Of course it isn’t in here now, you think, but don’t say. After all, he’s up, isn’t he? He’s a good guy, that way; believes you even when it sounds crazy, the way a thousand others wouldn’t. Which alone makes him better than you, by far.
Don’t say stuff like that, Ida, he’d reply, if you let it slip. Unmedicated or not, you’re my wife, right? Light of my life, mother of mychild . . .
Excuse me, our child.
Same difference.
Kyle follows his nose back out into the living room and makes a careful circuit, eventually homing in on the air conditioning vent above the television screen. “I never knew this connected with #770,” he says. “But—yeah, this is where the smell’s strongest, so it must. Take a whiff.”
You swallow again, stomach rumbling. “Pass,” you manage. “Is that enough to go downstairs?”
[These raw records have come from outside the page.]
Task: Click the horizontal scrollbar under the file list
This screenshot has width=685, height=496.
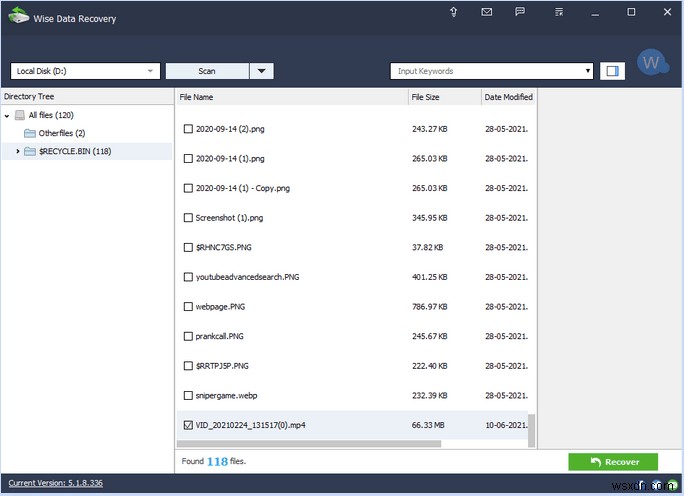Action: [x=309, y=444]
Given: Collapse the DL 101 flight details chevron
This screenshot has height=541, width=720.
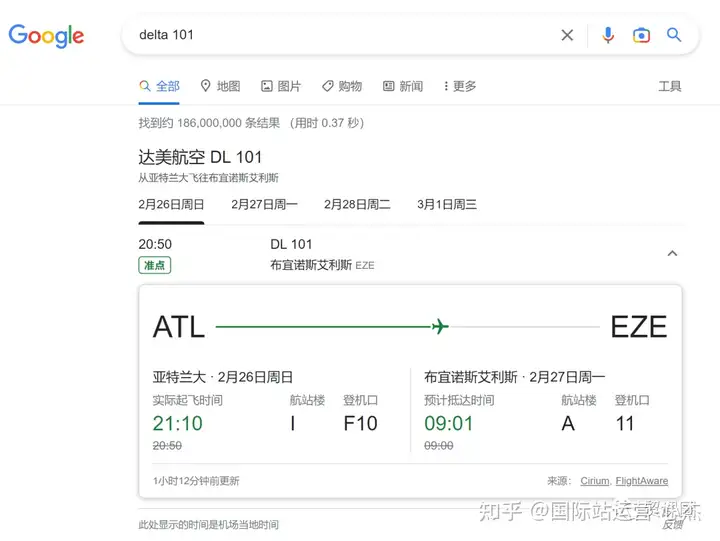Looking at the screenshot, I should click(672, 253).
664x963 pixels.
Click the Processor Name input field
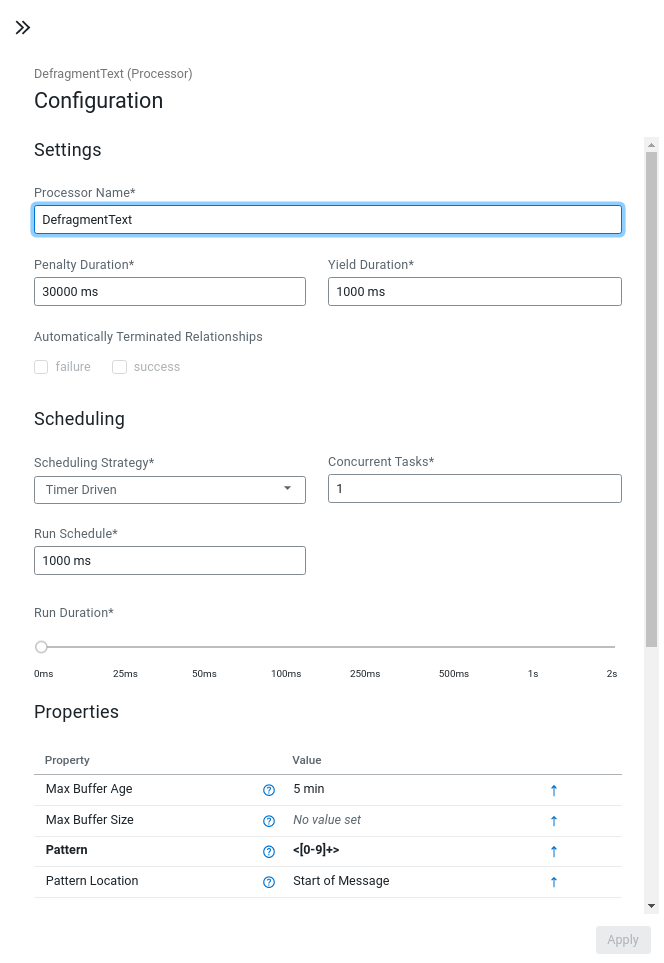coord(328,219)
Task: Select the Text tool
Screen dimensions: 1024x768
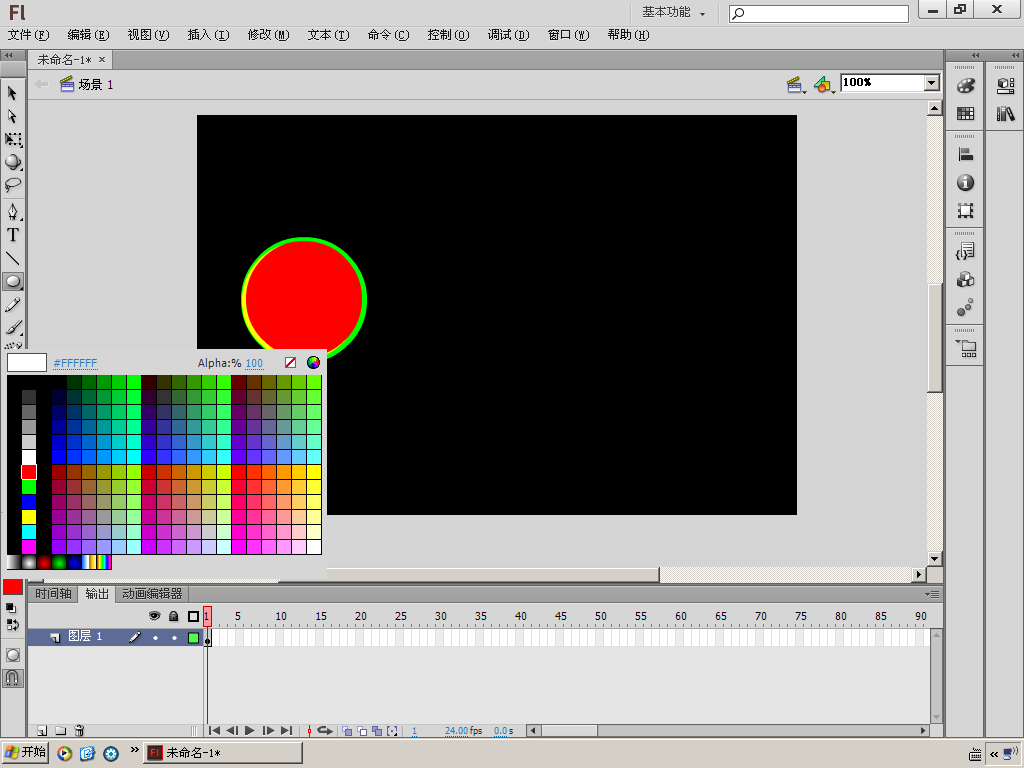Action: tap(13, 235)
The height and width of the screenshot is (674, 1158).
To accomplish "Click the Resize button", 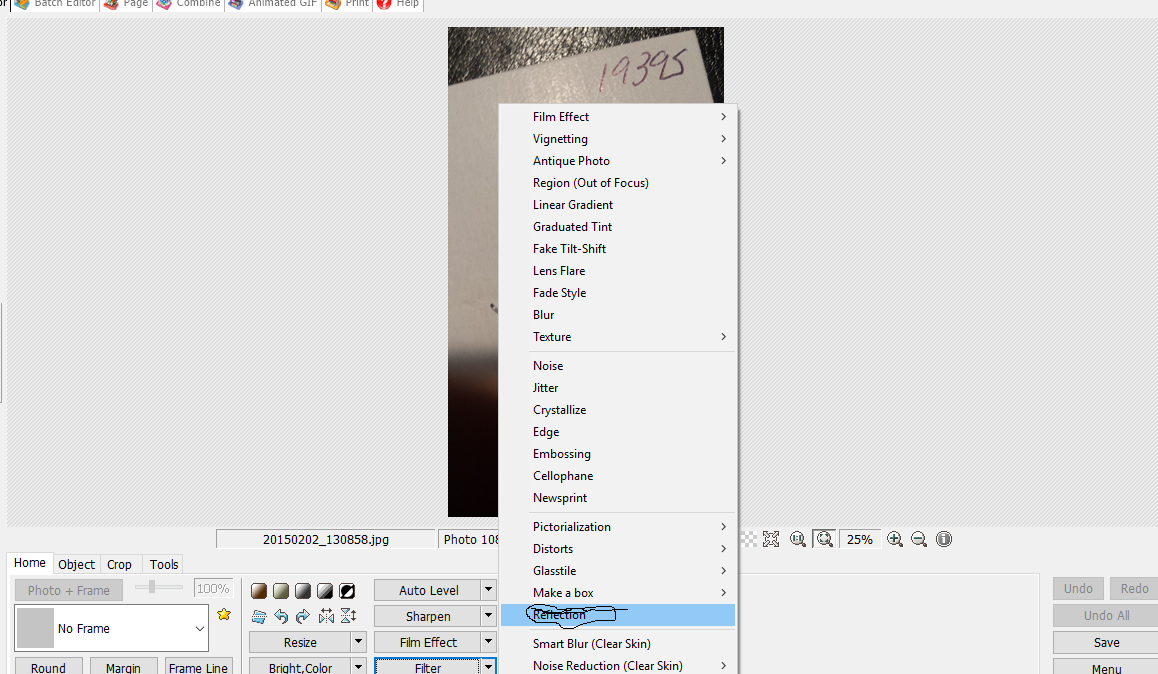I will (300, 642).
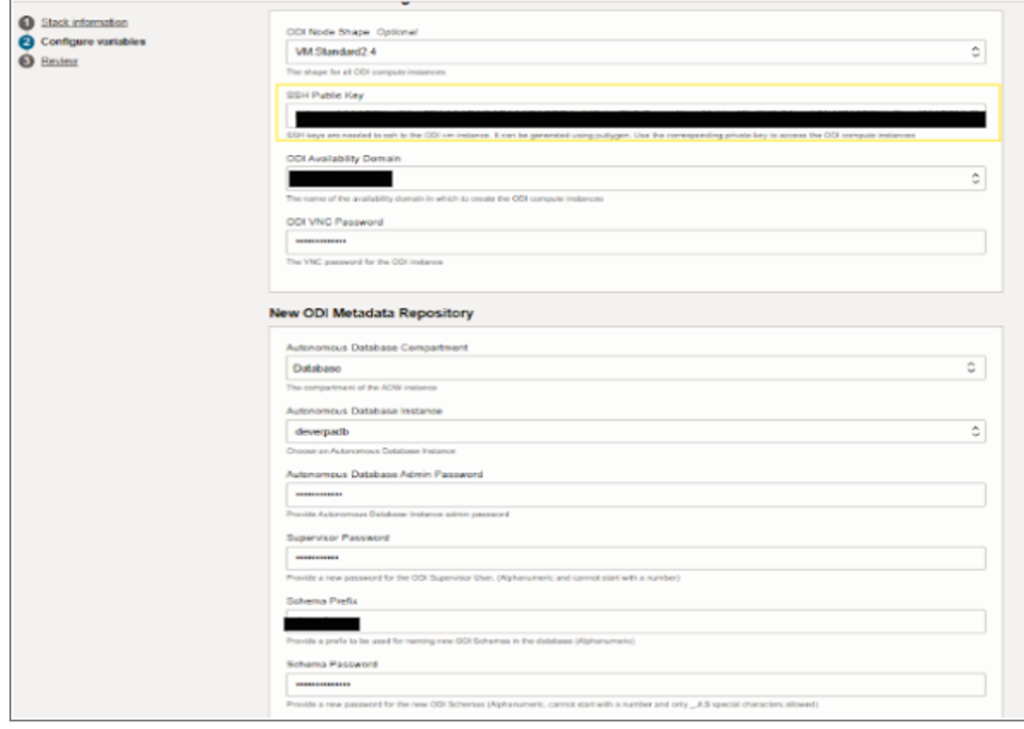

“One more night, maybe, or two—three at the most. We really do need a clear pattern, if we’re going to sell the building on doing something about it.” As you groan: “Look, just sit down for now, okay? It’ll be all right, I swear. I’ll make you some ginger tea.”
So it goes: always after three in the morning, and not exactly like clockwork—sometimes it’s 3:08, sometimes 3:10, sometimes even as late as 3:18. But not every night in a row, annoyingly, and never after three-thirty. Once you twig to the pattern, however, it’s impossible to un-see it; you find yourself sitting up rather than lying awake in the dark, waiting, head cocked like a pointer’s. The smell ebbs and flows, sometimes higher, sometimes lower. Sometimes it comes through another wall entirely: the kitchen, the bathroom, down from the ceiling. The Saturday after you and Kyle start trying to keep a record it rises straight up like it’s welling out of every inch of the floor, fresh roadkill-reeking until finally it converges with your condition, driving you headlong to retch your guts out into the toilet.